Possibly its locking schemes on updates vs querying data may be worth taking a look at for any potential issues on a busy catalog server
Another Thought on Databases is Multi-Catalog Server Synchronization ..
There are two approaches, build in the functionality in the Catalog Application to push/pull changes
or
Implement PostGres/Postgis and do it at the database level, no software required.
Not sure if any of the other databases offer this option
@MarkCupitt regarding the disconnected environment it would need need to mirror all of the imagery of the entire project. It would need to be able to locally process and catalog items there. Imagine flying UAV imagery after a disaster and needing to process and use it. Being able to see what is available (mirroring the catalog) however would be useful then the user could choose to go and download the imagery relevant to them.

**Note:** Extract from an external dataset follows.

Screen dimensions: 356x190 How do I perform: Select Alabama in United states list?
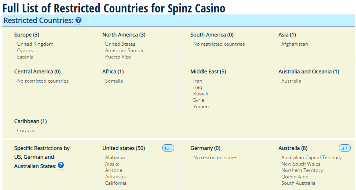point(115,158)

@wonderchook that is a good usage example. It came up as an issue after Ruby when some Drones were finally able to get permission and position to fly. The issue became how to get the imagery out of the area, ended up hand carrying on a usb stick was the only way because of the size of the files.
So as an example, if a nice and fast notebook was configured as an OAM Node and in a disaster area running on whatever local network was available, it could catalog and store imagery locally for people in the area and serve it for use in local mapping, etc. Secondly, if outbound connectivity was available, hand carry or upload, that same imagery could be made available world wide.
So an Export/Import capability via fixed media (Usb stick, etc) seems needed??
Sync/offline capabilities can be quite challenging, and I'd strongly suggest this is given a lot more careful consideration. Would it be worth splitting the conversation off to another issue?
WRT offline/sync; what's the most important bit to sync, the metadata or the imagery? And are these concerns actual database concerns; or more generic data layer concerns?
On capturing new imagery or downloading it in the field, the idea that using something like bittorrent sync/similar approach seems plausible - it supports things like resuming file uploads, checksums for small parts, and automatically gives you fast-ish replication if you have enough people seeding data. You do run into possible issues with restrictions on connectivity at a provider level, which is a downside, but for the most part, you don't need rich well structured data here, you just need binary info. Comparing that to HTTP, FTP; it has a lot of benefits especially if data connectivity can be flakey.
That leaves you with the challenge of syncing the actual metadata about the raw imagery files or tiles from A to B, which is considerably easier - it seems like you'd have to sync little blobs of (title, data set identifier, description, creation_date, multipolygon of extents); and not much more.
It's only the metadata sync problem that becomes a database replication problem; and potentially just adding a CRUD REST API for that part makes the actual DB choice irrelevant. IE: CKan's datastore is just elasticsearch, which out of the box provides CRUD for documents - a simple proxy to do authentication and validation of data is all you'd need.
That however is a very different discussion to "is it suitable to use sqlite, or postgis, etc".
Hey all - based on our initial direction, we're going to start working with MongoDB. For production searching, Elasticsearch may be used to back the db. Still needs to be tested out. Tracking the code here: https://github.com/hotosm/oam-catalog.
The OAM catalog will store metadata for imagery datasets from the local instance and other OAM nodes. This metadata will be stored in a lightweight database solution, able to scale as needed by future versions of OAM. Key requirements are:
The catalog Web interface should be able to interact directly with the database without additional middleware or bindings. NoSQL type of databases may be more suitable in general, since we won't need advanced join or spatial query features.